Programmable Devices
CPLDs, FPGAs, SoC FPGAs, Configuration, and Transceivers
21600 Discussions

Infering DSP block in Arria V

Altera_Forum
Honored Contributor II
4,991 Views

Hello 

 

I'm trying to infer DSP blocks in my Arria V design as a replacement for my former ALTMULT_ADD instance in Stratix III. I notice that the input registers are placed outside (i.e. the DSP block's input register bank is not used) and the same happens for the output registers (which should go into the DSP block's output register). For the VHDL code I tried to keep close to the one in qts_Qii51007/Example 13-7, but I need some more flexibility. The entity was completely within the Stratix III ALTMULT_ADD. 

 

My target is to use the input and output register banks of the DSP block. What am doing wrong? How can I solve this? 

 

Regards, 

Peter
0 Kudos
9 Replies
Altera_Forum
Honored Contributor II
1,210 Views

try this on i/o registers: 

 

attribute altera_attribute : string; 

attribute altera_attribute of my_reg : signal is "-name auto_packed_registers normal" 

 

BTW, I assume your aware that delay only applies to simulation(not synthesis)
0 Kudos
Altera_Forum
Honored Contributor II
1,210 Views

I tried to work with that (although it is already set to "auto" on global level), without success. I'm not able to bring the input registers into that DSP block. Furthermore, not even the accumulator is put in there. It's located outside. 

 

Going back to the minimal version from the coding style manual (exactly using Qii51007/Example 13-7, but changed signal names for I/F purpose), I see the same behaviour. So it cannot be my enables, loads, etc. but muss be a different thing. I synthesized with timings at the edge or relaxed timing, no impact. 

 

Any idea? Is there a different coding style required for Arria V or something else I missed? 

 

P.S: The PROP_DELAY is a global constant (time := 1 ns) used for simulation purpose (had no influence anyway, as I took this out, too).
0 Kudos
Altera_Forum
Honored Contributor II
1,210 Views

try this direct coding style: 

 

process(rst,clk) begin if rst = '1' then ... elsif rising_edge(clk) then A_reg <= A; B_reg <= B; prod <= A_reg * B_reg; sum <= sum + prod; end if; end process; out <= sum;
0 Kudos
Altera_Forum
Honored Contributor II
1,210 Views

The only difference (besides the signals names) I can make out in your code sequence is that you replace [clk'event and clk = '1'] (which was proposed by Altera documentation) by [rising_edge(clk)]. I tried that to, but it ends up with the same result. 

 

As a next step, I placed EXACTLY the mentioned Altera example in my test design to look how it deals with that. Now I found out that, if using the same input signal source for more than one DSP element, the register is shared an located outside. When making sure each MAC gets individual signals, a_reg and b_reg will be placed inside the DSP block as expected (for both, my code and the Altera example). 

 

However, even when using exactly the Altera Example, the adder is still placed outside the DSP block in nearby LAB cell (even a completely isolated one, having all I/Os directly connected to FPGA I/Os). I have no problem in close the timing so far, and as it is a test design on the StarterKit, the FPGA is far from congested.  
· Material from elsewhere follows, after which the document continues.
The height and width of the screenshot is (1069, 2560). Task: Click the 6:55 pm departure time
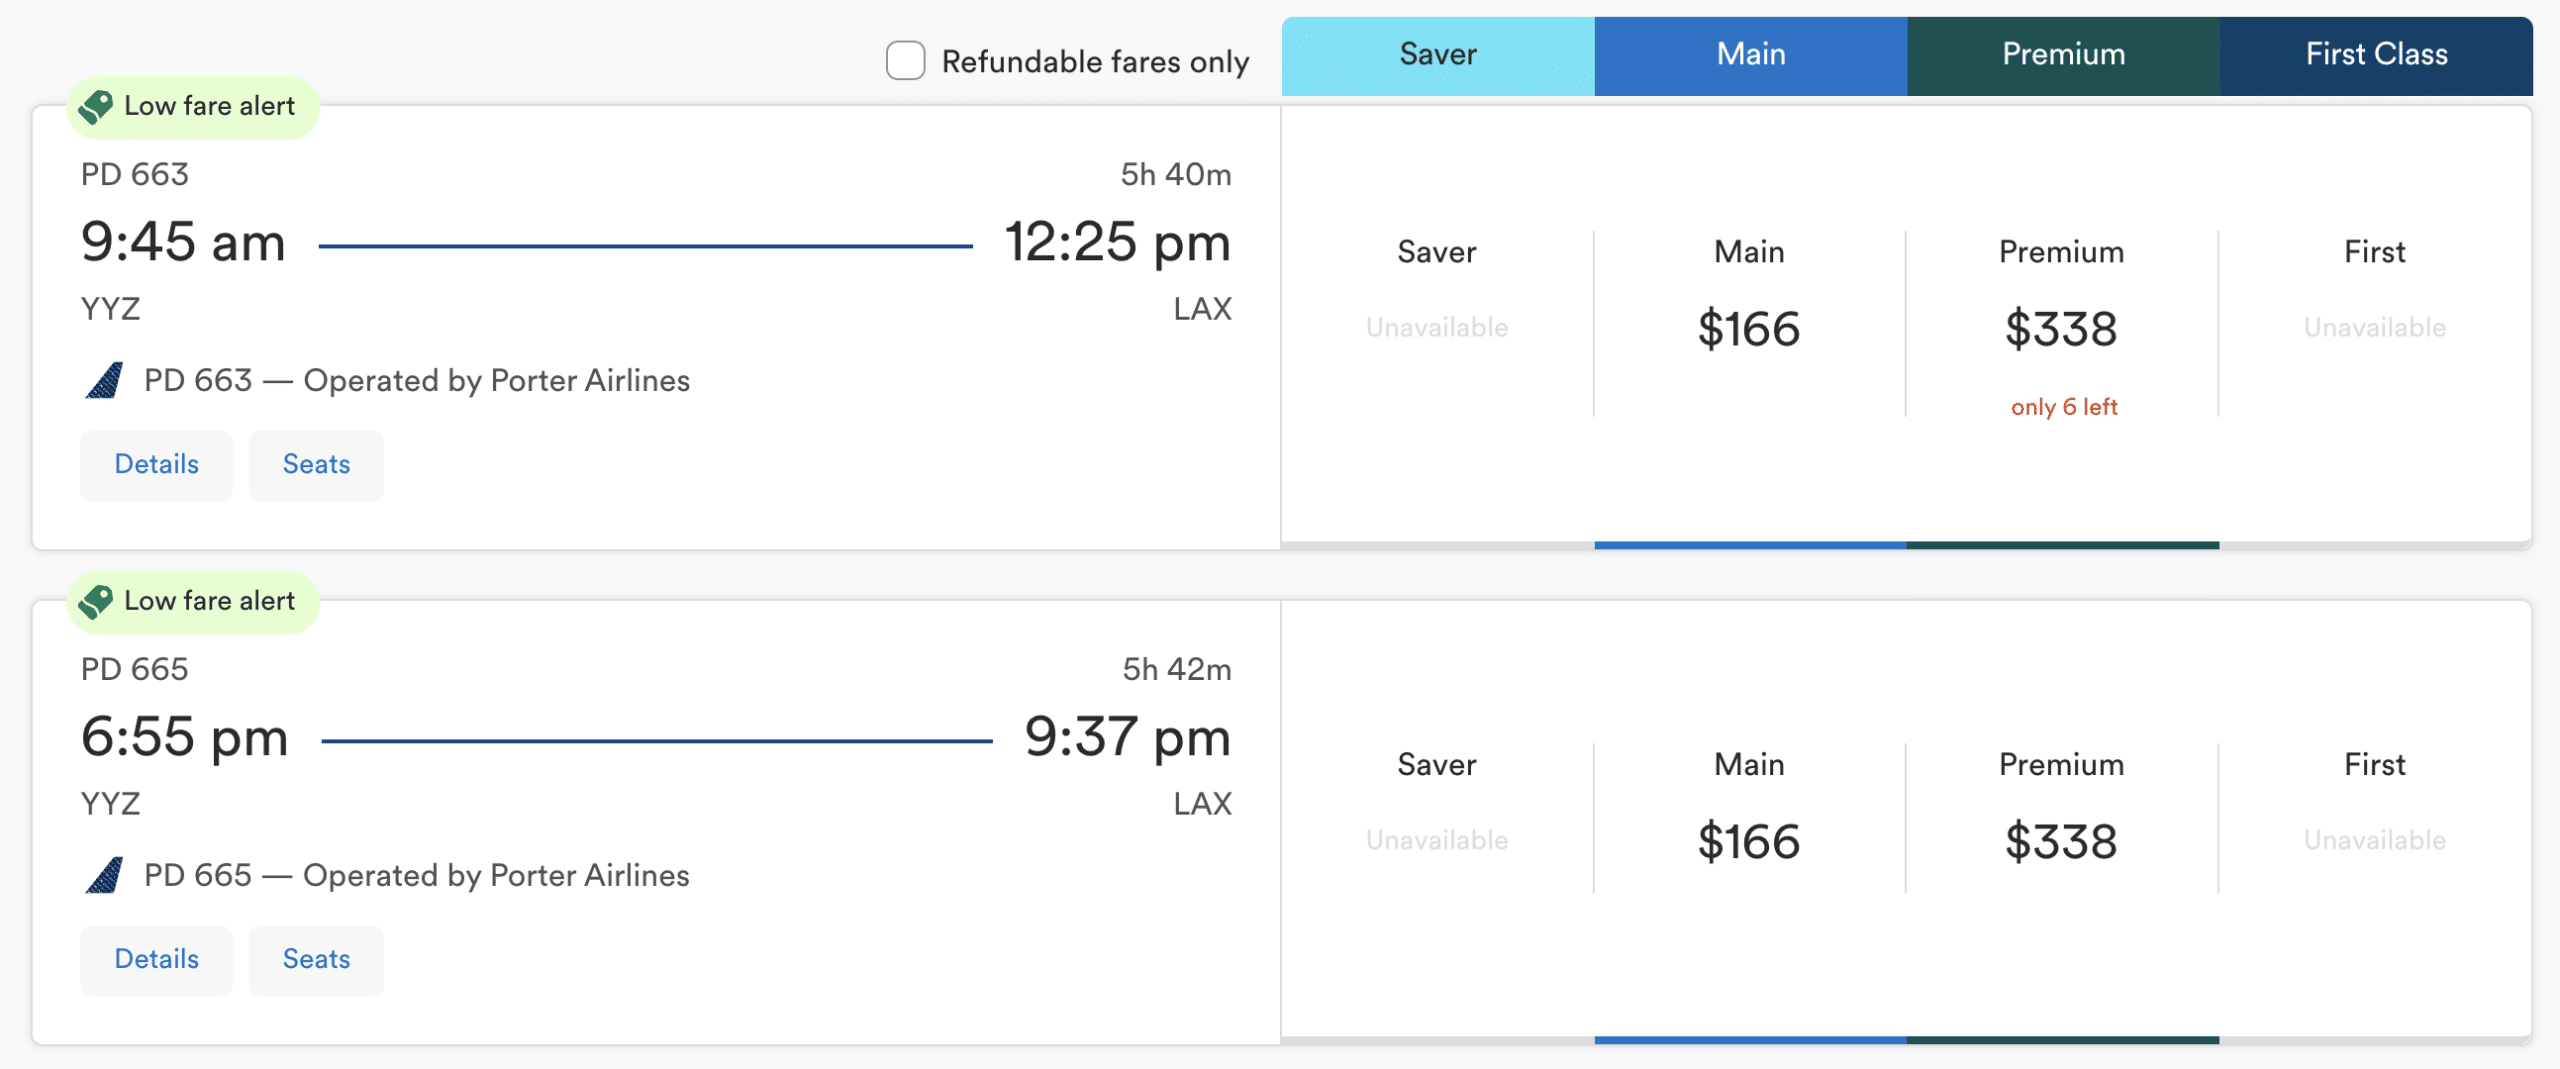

Why worry further? It's because I get an uneasy feeling if I can't make the tool putting a simple MAC entirely into the DSP block which was designed to be used for that.
0 Kudos
Altera_Forum
Honored Contributor II
1,210 Views

According post-fitter netlist, the Altera template unsigned_multiply_accumulate will be completely implemented in DSP block. 

 

-- Quartus II VHDL Template -- Unsigned Multiply-Accumulate library ieee; use ieee.std_logic_1164.all; use ieee.numeric_std.all; entity unsigned_multiply_accumulate is generic ( DATA_WIDTH : natural := 8 ); port ( a : in unsigned ((DATA_WIDTH-1) downto 0); b : in unsigned ((DATA_WIDTH-1) downto 0); clk : in std_logic; sload : in std_logic; accum_out : out unsigned ((2*DATA_WIDTH-1) downto 0) ); end entity; architecture rtl of unsigned_multiply_accumulate is -- Declare registers for intermediate values signal a_reg : unsigned ((DATA_WIDTH-1) downto 0); signal b_reg : unsigned ((DATA_WIDTH-1) downto 0); signal sload_reg : std_logic; signal mult_reg : unsigned ((2*DATA_WIDTH-1) downto 0); signal adder_out : unsigned ((2*DATA_WIDTH-1) downto 0); signal old_result : unsigned ((2*DATA_WIDTH-1) downto 0); begin mult_reg <= a_reg * b_reg; process (adder_out, sload_reg) begin if (sload_reg = '1') then -- Clear the accumulated data old_result <= (others => '0'); else old_result <= adder_out; end if; end process; process (clk) begin if (rising_edge(clk)) then a_reg <= a; b_reg <= b; sload_reg <= sload; -- Store accumulation result in a register adder_out <= old_result + mult_reg; end if; end process; -- Output accumulation result accum_out <= adder_out; end rtl;
0 Kudos
Altera_Forum
Honored Contributor II
1,210 Views

I used Arria GX (I don't have Arria v installed yet) and all logic gets inserted in dsp block. 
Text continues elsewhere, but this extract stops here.